Copy everything from the line containing "Expand the MATERIALS folder tree arrow" down to the end of the data below, word for word.

§ Supplied records
--------------------------------
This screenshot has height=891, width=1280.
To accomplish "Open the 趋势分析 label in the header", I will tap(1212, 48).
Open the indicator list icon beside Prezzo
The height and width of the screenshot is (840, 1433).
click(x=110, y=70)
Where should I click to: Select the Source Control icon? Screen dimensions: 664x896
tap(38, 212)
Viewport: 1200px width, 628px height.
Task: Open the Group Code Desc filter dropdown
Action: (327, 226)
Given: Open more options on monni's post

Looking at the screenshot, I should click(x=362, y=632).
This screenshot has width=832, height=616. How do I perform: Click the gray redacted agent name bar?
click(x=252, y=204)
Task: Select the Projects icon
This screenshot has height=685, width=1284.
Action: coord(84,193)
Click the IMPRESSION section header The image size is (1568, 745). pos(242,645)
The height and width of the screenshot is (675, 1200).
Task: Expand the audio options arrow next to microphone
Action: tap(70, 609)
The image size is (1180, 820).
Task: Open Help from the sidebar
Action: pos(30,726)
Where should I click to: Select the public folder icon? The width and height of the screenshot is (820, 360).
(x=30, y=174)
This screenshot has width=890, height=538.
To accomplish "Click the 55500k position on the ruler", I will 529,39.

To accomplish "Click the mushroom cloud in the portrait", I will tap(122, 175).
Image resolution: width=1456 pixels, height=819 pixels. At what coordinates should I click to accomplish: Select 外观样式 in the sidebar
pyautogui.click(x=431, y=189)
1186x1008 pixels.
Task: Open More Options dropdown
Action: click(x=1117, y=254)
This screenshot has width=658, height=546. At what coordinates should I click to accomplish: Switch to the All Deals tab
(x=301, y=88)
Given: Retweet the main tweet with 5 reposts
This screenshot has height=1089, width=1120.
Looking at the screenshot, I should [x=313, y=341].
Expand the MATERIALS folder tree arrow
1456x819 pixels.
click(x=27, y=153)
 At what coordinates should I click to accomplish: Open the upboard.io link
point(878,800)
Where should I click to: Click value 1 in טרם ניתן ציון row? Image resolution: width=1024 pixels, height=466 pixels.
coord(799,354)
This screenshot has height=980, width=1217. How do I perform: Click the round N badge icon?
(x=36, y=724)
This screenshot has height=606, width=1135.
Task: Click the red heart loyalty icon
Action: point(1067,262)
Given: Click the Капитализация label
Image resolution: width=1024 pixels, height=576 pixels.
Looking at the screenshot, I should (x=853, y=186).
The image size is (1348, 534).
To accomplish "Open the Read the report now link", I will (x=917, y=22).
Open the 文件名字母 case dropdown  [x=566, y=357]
--------------------------------
§ Problem solution
Expand the MATERIALS folder tree arrow
1456x819 pixels.
click(x=27, y=153)
 At what coordinates should I click to accomplish: Open the upboard.io link
point(878,800)
Where should I click to: Click value 1 in טרם ניתן ציון row? Image resolution: width=1024 pixels, height=466 pixels.
coord(799,354)
This screenshot has height=980, width=1217. How do I perform: Click the round N badge icon?
(x=36, y=724)
This screenshot has height=606, width=1135.
Task: Click the red heart loyalty icon
Action: point(1067,262)
Given: Click the Капитализация label
Image resolution: width=1024 pixels, height=576 pixels.
Looking at the screenshot, I should (x=853, y=186).
The image size is (1348, 534).
To accomplish "Open the Read the report now link", I will (x=917, y=22).
Open the 文件名字母 case dropdown  [x=566, y=357]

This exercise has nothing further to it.